И оказалось, что они уже пришли. Два гвардейца-штурмовика, без клякс, но с большим набором нагрудных знаков, охраняющие огромное полотно знамени, подняли перед собой, перехватывая за цевье, тяжелые «леборейторы».

Джокт уже собрался толкнуть дверь, но его остановил адъютант.

— Стой, ты что?

— Ничего. Я подумал, тут наверняка просто приемная...

— Просто? Приемная? О, нет, ты ошибаешься! Это — Первая Приемная заместителя главнокомандующего КС, начальника крепостной обороны, гелиокомандора Бисмара! Не понимаешь, в чем разница, нет?

Выпятив грудь, придав лицу сосредоточено-хмурое выражение, адъютант коснулся сенсора, находящегося где-то на уровне пупка. Джокт даже не обратил внимания на сенсор. И только после того, как голос из селектора позволил войти, открыл дверь.

Ага! Это явно не комендантство Крепости! Джокт всё понял, когда прошел через шесть приемных залов, где у него трижды проверили личный код, активировав подкожный идентификатор, маленький оптический сканер зачем-то ударил по глазам полоской света, а на грудь, рядом с нашивкой о ранении чья-то рука прицепила прямоугольник с указанием имени, звания и места службы Джокта. Получилось очень и очень коротко: «1-й лейтенант Джокт, пилот ИФК „Австралия"».
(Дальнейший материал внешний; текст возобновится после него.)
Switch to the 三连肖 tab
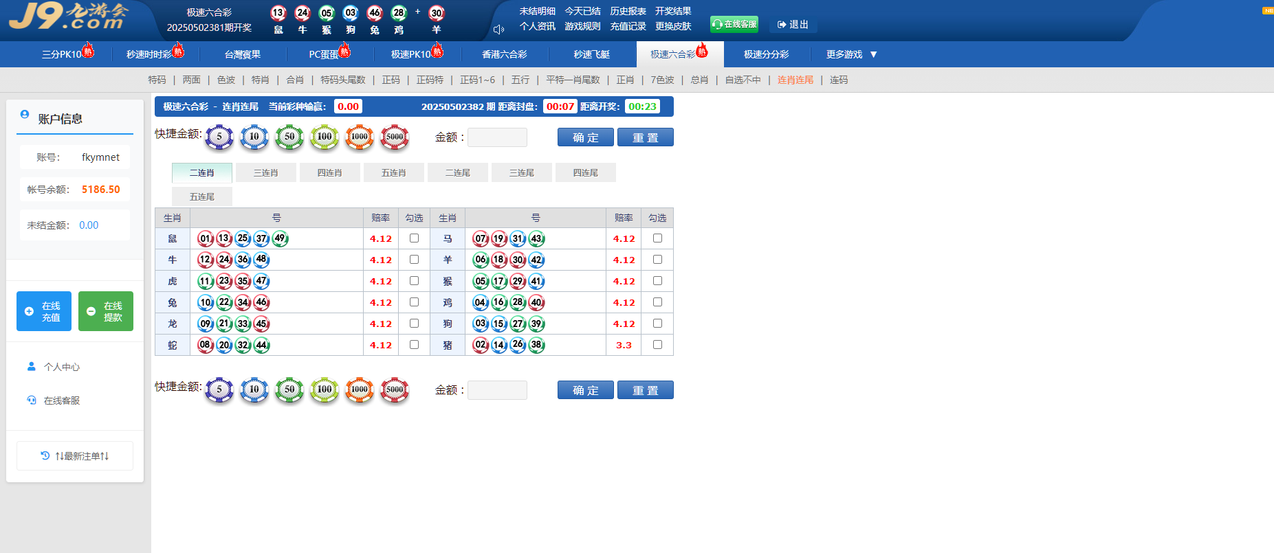This screenshot has width=1274, height=553. pyautogui.click(x=266, y=172)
О нем сообщили куда-то дальше, и так постепенно-постепенно, из рук в руки, он прошел сквозь все приемные. Где-то в третьей или четвертой из них остался адъютант, который прикоснулся вместо рукопожатия пальцем ко лбу, будто сказав на прощание: «Помни, что я говорил!» И совсем другой офицер-адъютант открыл последнюю дверь.

Так маленькому кирпичику-пилоту было позволено на несколько минут очутиться если не на самой вершине пирамиды, то очень и очень далеко от ее основания. Ох, не зря положено всякому человеку иметь свое место в жизни! Совсем скоро Джокту предстояло это прочувствовать, что называется, на собственной шкуре.

— Пилот Джокт, ком! — памятуя о наставлениях, полученных от адъютанта, лаконично доложил Джокт.

Мало ли какие причуды, кроме общеизвестных, водятся в штабе. И неясно, как тут реагируют на простых, даром что — первых, лейтенантов. Тем более многое всегда зависит от настроения командующих.

Джокту казалось, что он уже забыл, как можно привести в замешательство подчиненного. А вот, оказалось, не забыл!

— Можно? — вполне вежливо поинтересовался он как-то у офицера-техника, к которому был направлен за какой-то надобностью инструкторами еще на первом курсе.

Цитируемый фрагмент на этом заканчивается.